Another limitation with resistive plate heaters is that the heaters are two-dimensional, i.e., the heaters transfer heat energy over the two-dimensional surface area of the heater plate. Temperature increase of the fluid being heated occurs at the interface between the fluid and the fluid container, i.e, sheeting which contacts the heater plate. Accordingly, the plate heater only directly heats one surface of the fluid. The remaining fluid is heated by heat conduction and convection from the heated surface. The two-dimensional heating of the dialysate fluid limits the depth of a dialysate container in a bulk heating operation and the fluid flow rate in an in-line operation. Further, the wall of the dialysate container in either type of operation necessarily lowers the heating response time of the system in comparison to a direct contact of the fluid with a heat source. A flexible plastic dialysate bag material typically does not have good thermal conductivity. Known bulk and in-line heaters can consequently have a slow response time when a relatively large dialysate load needs to be heated.
Another problem with known bulk and in-line heaters is that the dialysate bag or container, which is a necessary component in either system, gives off heat as the bulk or in-line heat plate attempts to heat the dialysate fluid.

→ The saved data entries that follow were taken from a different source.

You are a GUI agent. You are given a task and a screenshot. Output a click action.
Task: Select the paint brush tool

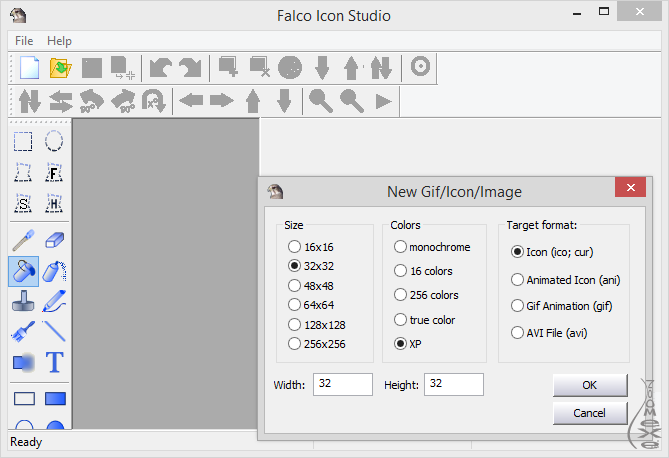pos(23,331)
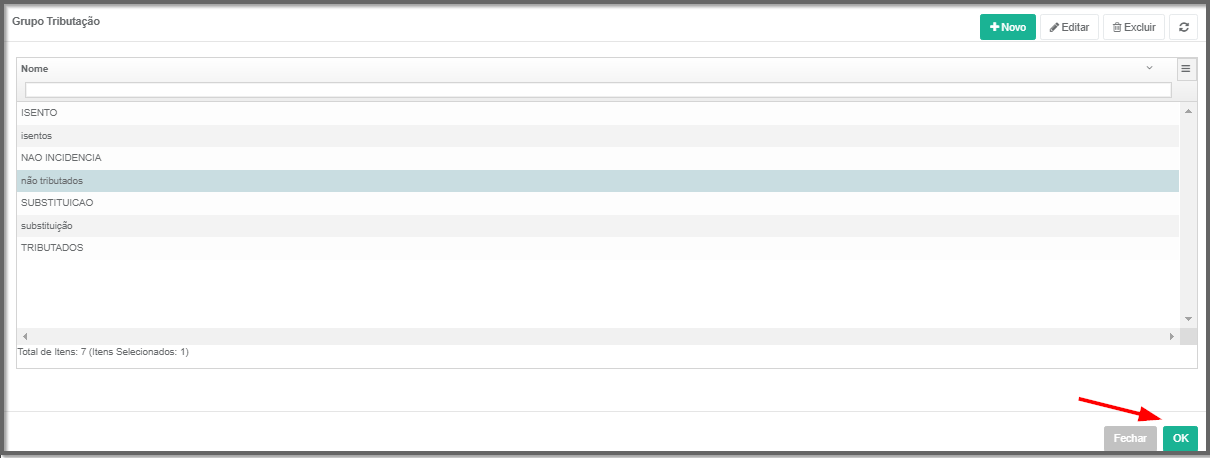This screenshot has width=1210, height=458.
Task: Click the refresh icon button
Action: (1184, 27)
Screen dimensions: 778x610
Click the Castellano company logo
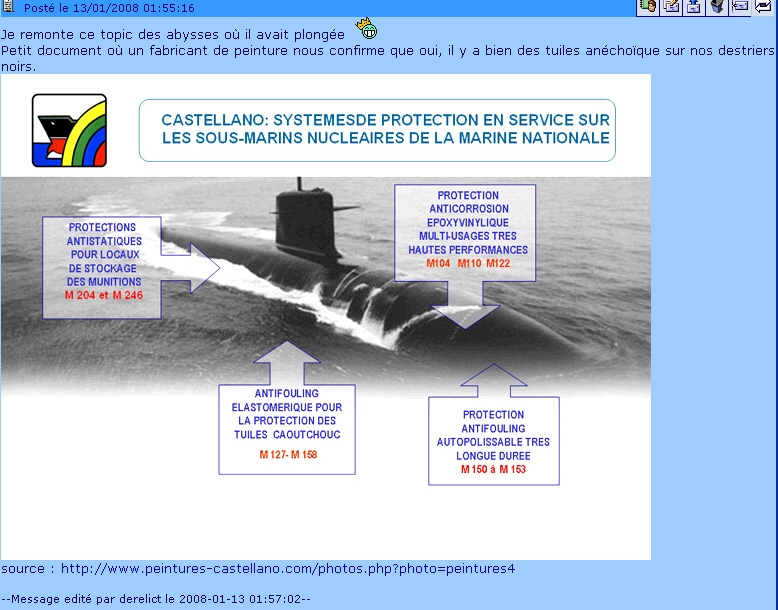pos(69,130)
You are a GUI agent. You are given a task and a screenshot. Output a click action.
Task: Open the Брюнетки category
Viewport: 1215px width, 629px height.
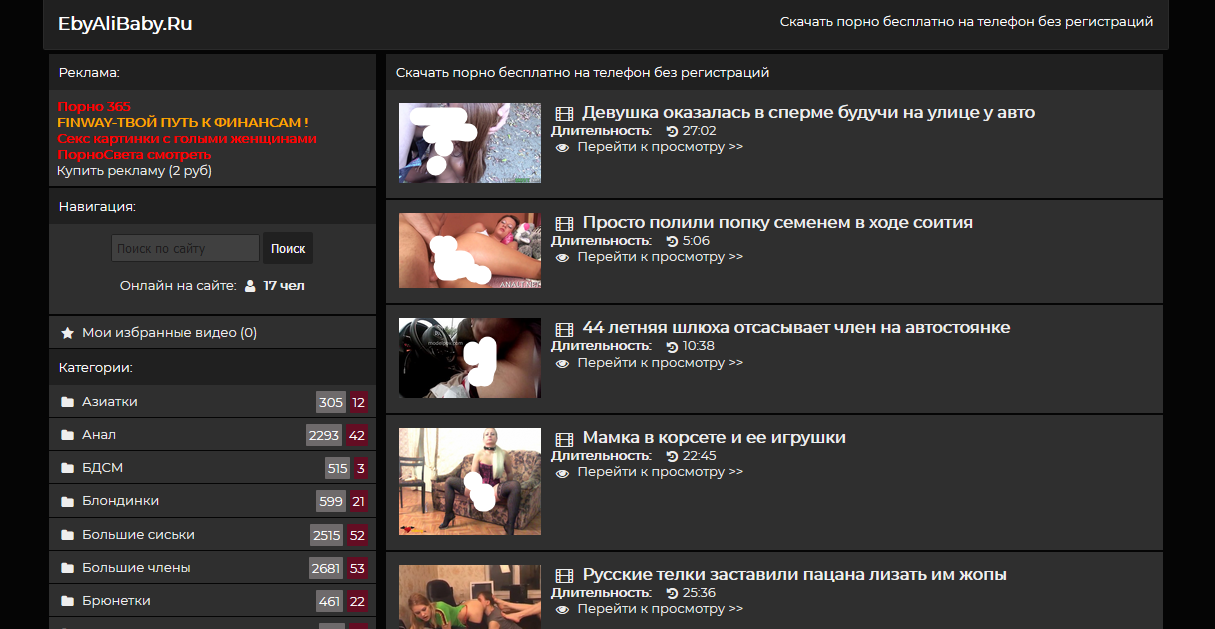116,601
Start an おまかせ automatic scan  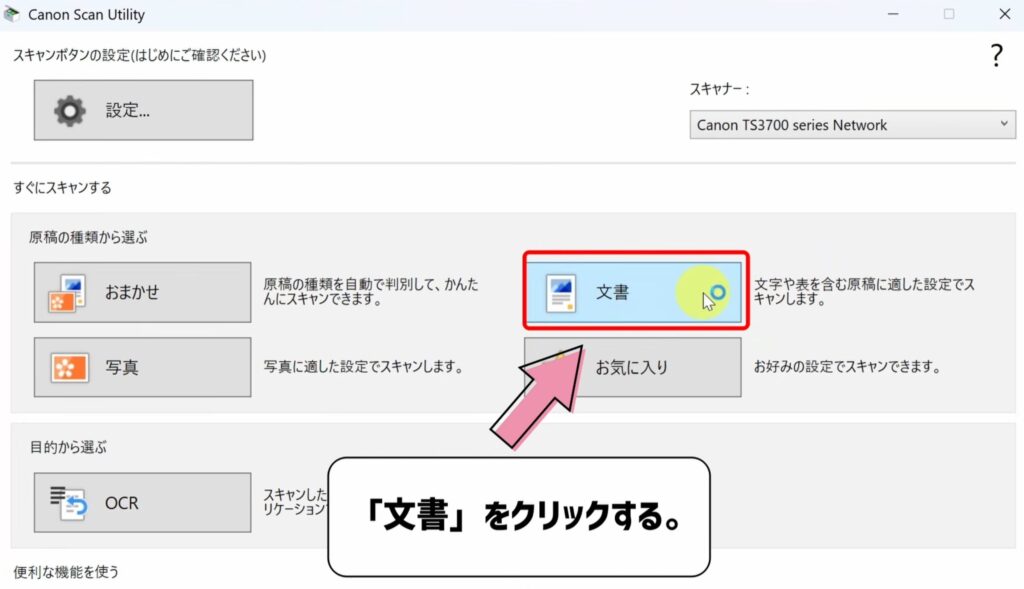[141, 292]
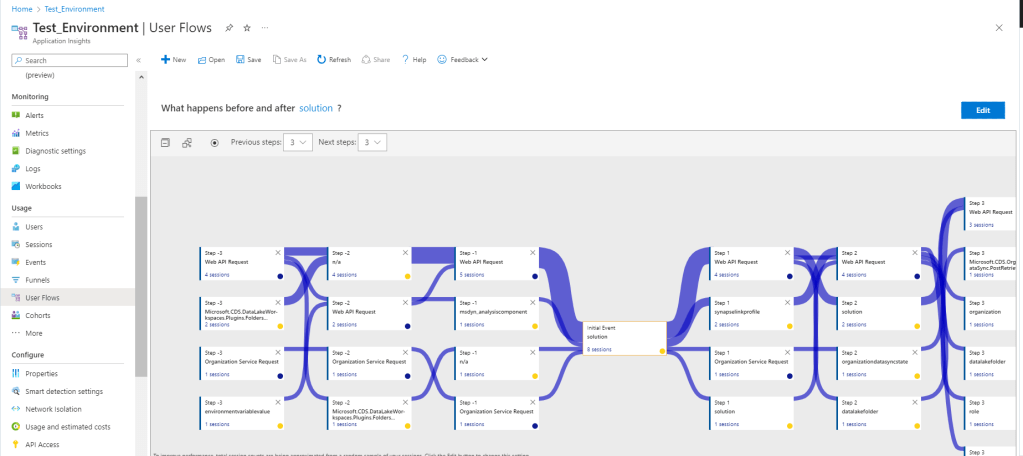Click the collapse-all icon above the chart

point(166,143)
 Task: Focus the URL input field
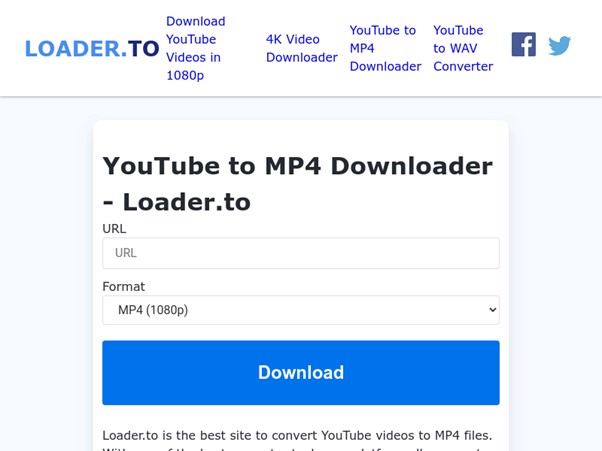301,253
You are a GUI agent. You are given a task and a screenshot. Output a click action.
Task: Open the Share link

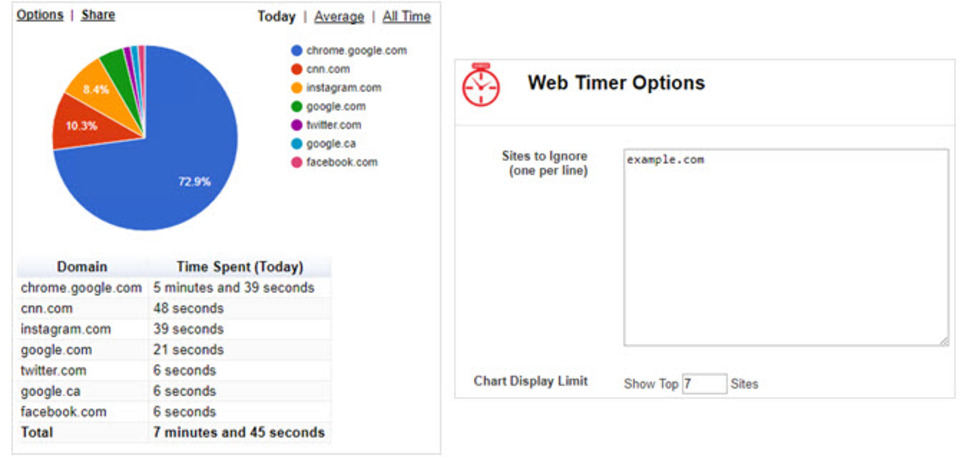coord(98,15)
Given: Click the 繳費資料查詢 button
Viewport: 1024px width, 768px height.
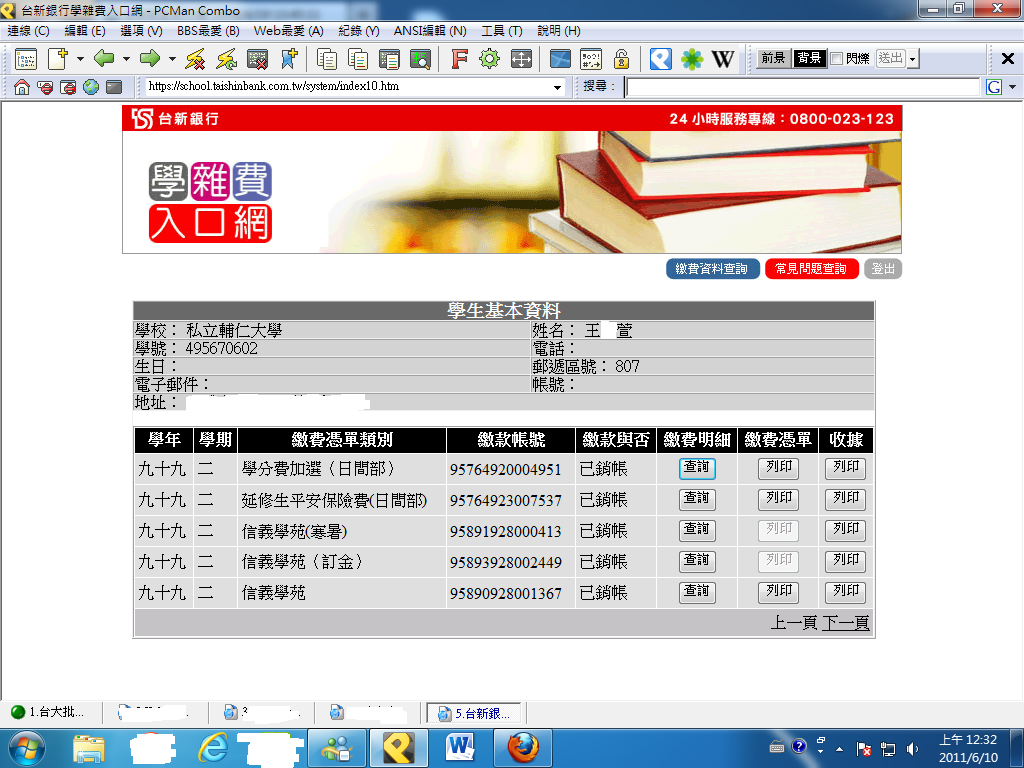Looking at the screenshot, I should point(712,269).
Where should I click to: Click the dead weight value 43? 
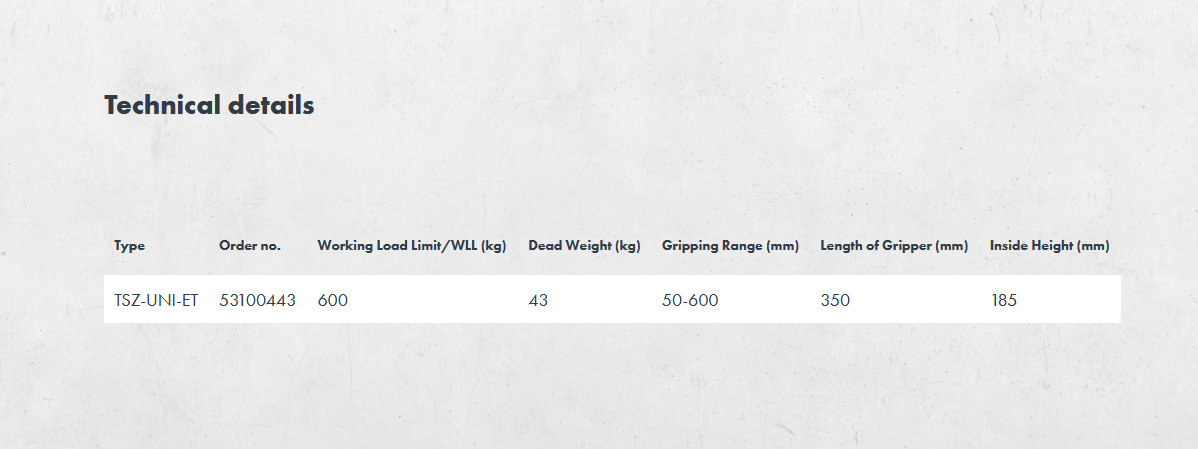tap(539, 300)
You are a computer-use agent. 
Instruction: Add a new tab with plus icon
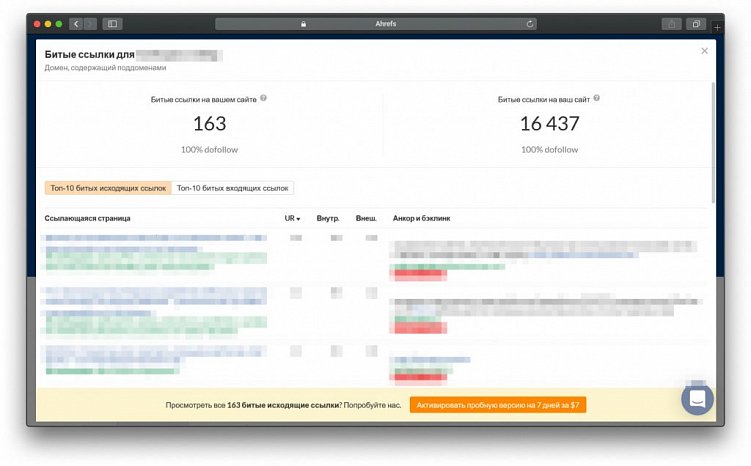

The heat plate heats one side of the container, while the remaining sides of the container give off heat to the atmosphere due to convective or evaporative cooling.
A further problem with the present bulk and in-line dialysate heaters is that the heat plates remain hot for a period of time after being turned off. That is, the stored thermal energy of the heated plates does not immediately dissipate when the electricity powering the plates is cut off. The result is that either the system throws away the additional heat or shuts down the heater prior to the time that the fluid reaches its desired temperature in an attempt to use the residual heat to heat the fluid to its desired temperature. The first option creates inefficiency, while the second option increases complexity and chance for error. Generally, accurate control of the fluid temperature is difficult with bulk fluid heaters.
Accordingly, a need exists to provide a more efficient dialysate heater, which is capable of heating relatively large dialysate loads and which has an improved turn-off response time.